According to the Centers for Disease Control and Prevention (CDC), fibromyalgia affects 4 million people in the United States alone, which equates to about 2% of the population. However, researchers still have no idea what causes this widespread condition.
Recently though, researchers from The University of Texas Medical Branch in Galveston made an intriguing find.
In collaboration with colleagues from other institutions, the researchers identified a connection between fibromyalgia and insulin resistance. They were also able to treat fibromyalgia-related pain by using a drug that doctors commonly prescribe to help the body regulate blood sugar levels.
“Earlier studies discovered that insulin resistance causes dysfunction within the brain’s small blood vessels. Since this issue is also present in fibromyalgia, we investigated whether insulin resistance is the missing link in this disorder.”
First author Dr. Miguel Pappolla
“We showed that most — if not all — patients with fibromyalgia can be identified by their A1c levels, which reflects average blood sugar levels over the past 2 to 3 months,” Dr. Pappolla adds.
The A1c test is a blood test that allows doctors to measure a person’s blood sugar levels by looking at “hemoglobin A1c,” a blood cell protein that binds to the simple sugar glucose. Doctors use this test to diagnose prediabetes and type 2 diabetes.
For their study, the researchers recruited 23 people with fibromyalgia whose doctors had referred them to a specialist clinic for the treatment of muscular or connective tissue pain. They published their findings in the journal PLOS ONE.
When the investigators compared the A1c test results of the people with fibromyalgia with those of age-matched controls, they found that the former group had significantly higher levels of hemoglobin A1c than the latter, indicating a measure of insulin resistance.
“[People with prediabetes] with slightly elevated A1c values carry a higher risk of developing central (brain) pain, a hallmark of fibromyalgia and other chronic pain disorders,” notes Dr. Pappolla, pointing out that this link between insulin resistance and fibromyalgia has been around for a long time.
Surprisingly, it went unnoticed. “Considering the extensive research on fibromyalgia, we were puzzled that prior studies had overlooked this simple connection,” the first author says.
“The main reason for this oversight is that about half of fibromyalgia patients have A1c values currently considered within the normal range.
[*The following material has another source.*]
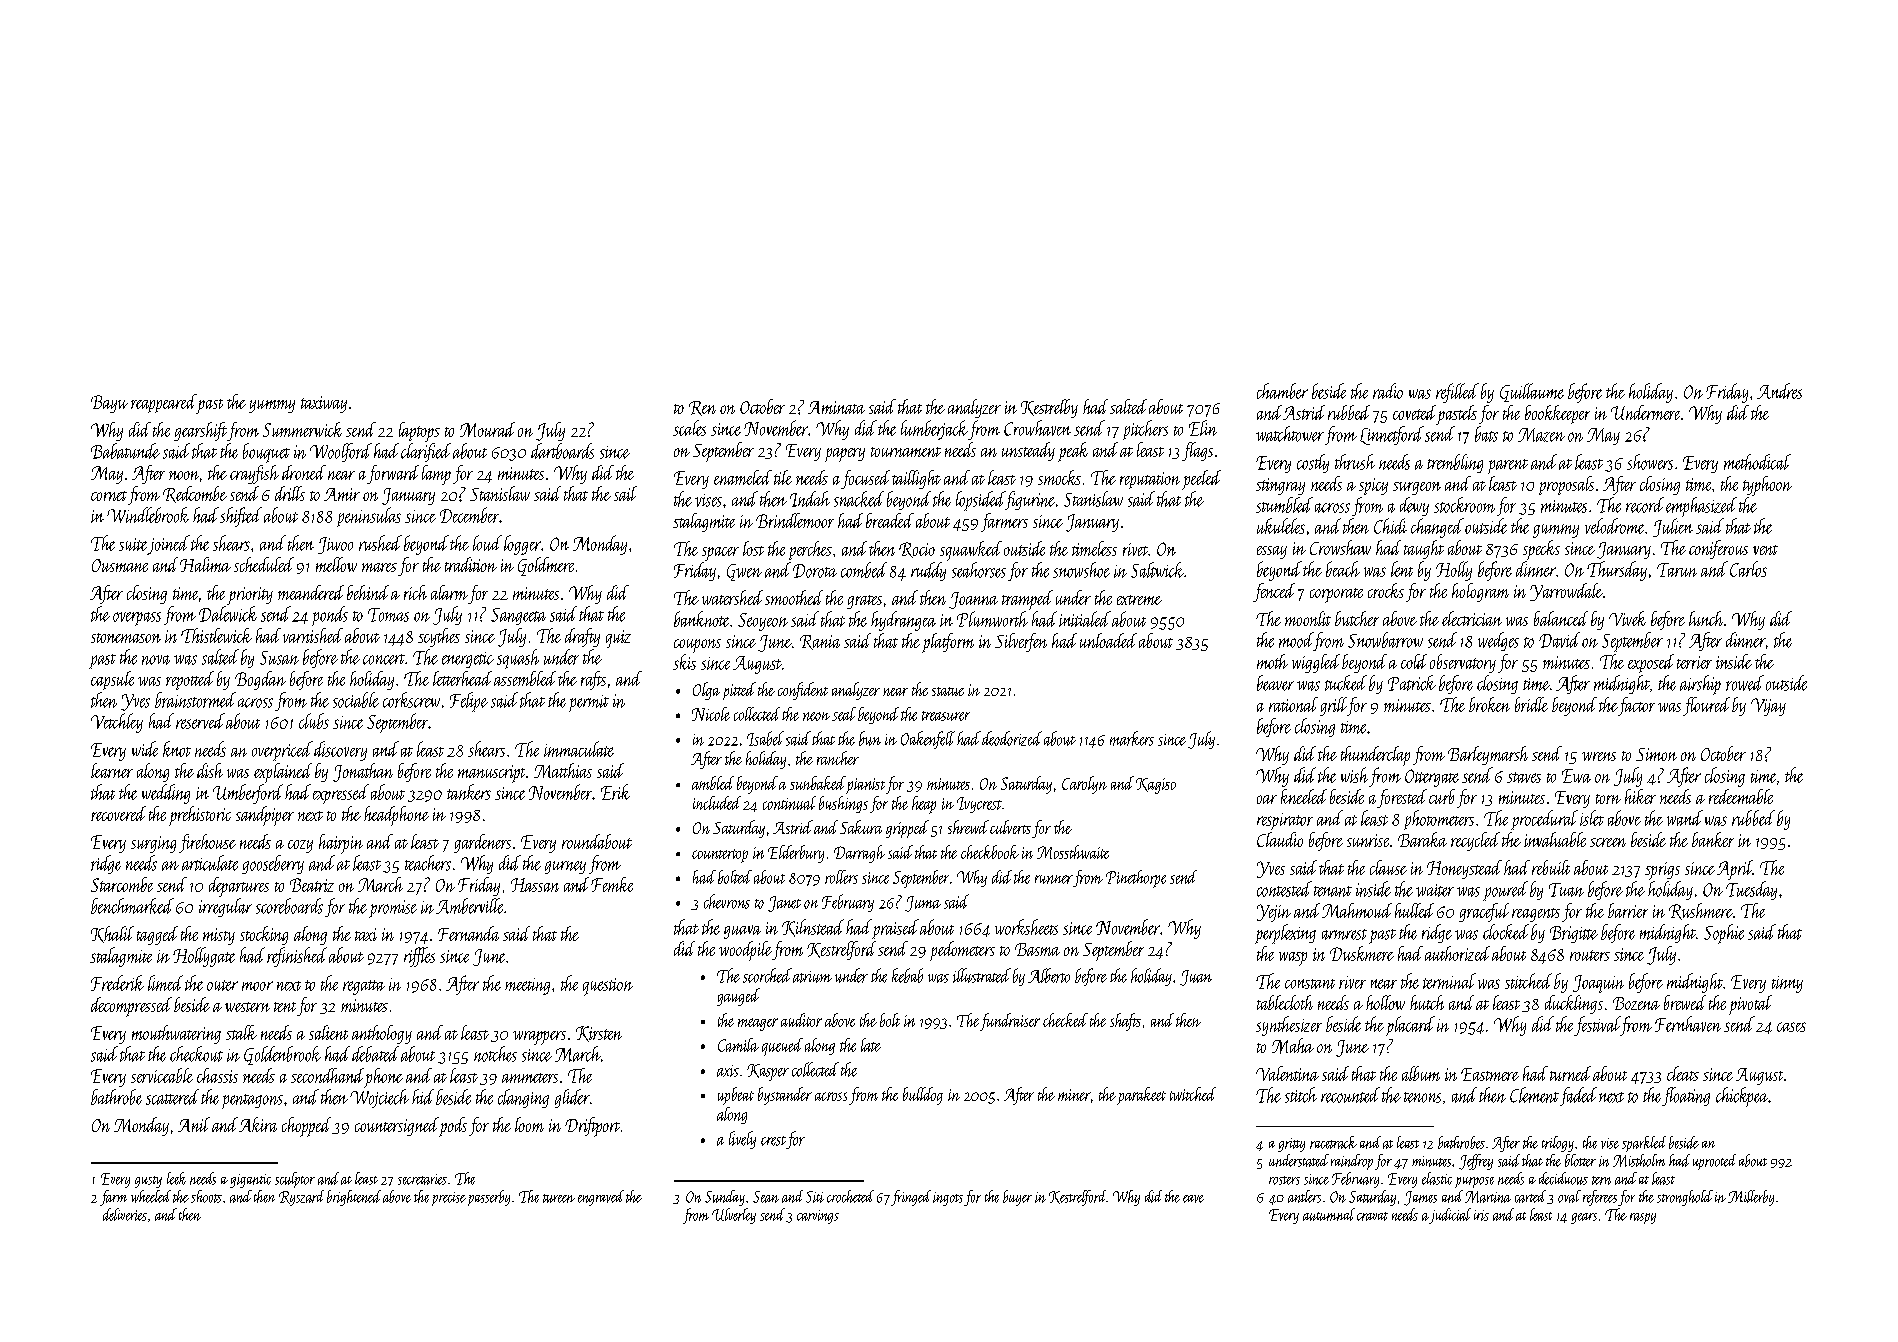 The height and width of the screenshot is (1342, 1898). What do you see at coordinates (1049, 408) in the screenshot?
I see `Kestrelby` at bounding box center [1049, 408].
However, this is the first study to analyze these levels normalized for the person’s age, as optimal A1c levels do vary throughout life,” the researcher continues.
“Adjustment for the patients’ age was critical in highlighting the differences between patients and control subjects,” he explains.
As part of the study, the researchers administered metformin — a drug that people typically take to treat insulin resistance — to the participants with fibromyalgia and muscular or connective tissue pain.
Metformin successfully reduced pain in this cohort, prompting the researchers to suggest that this common drug could be a viable and less expensive treatment option for some people with this chronic pain condition.
“In the [U.S.] alone, the healthcare cost is around $100 billion [per] year; comparable to reports in European countries,” the researchers write in the study paper.
However, they conclude that if other studies confirm them, their findings “may translate not only into a radical paradigm shift for the management of [fibromyalgia] but may also save billions of dollars to healthcare systems around the world.”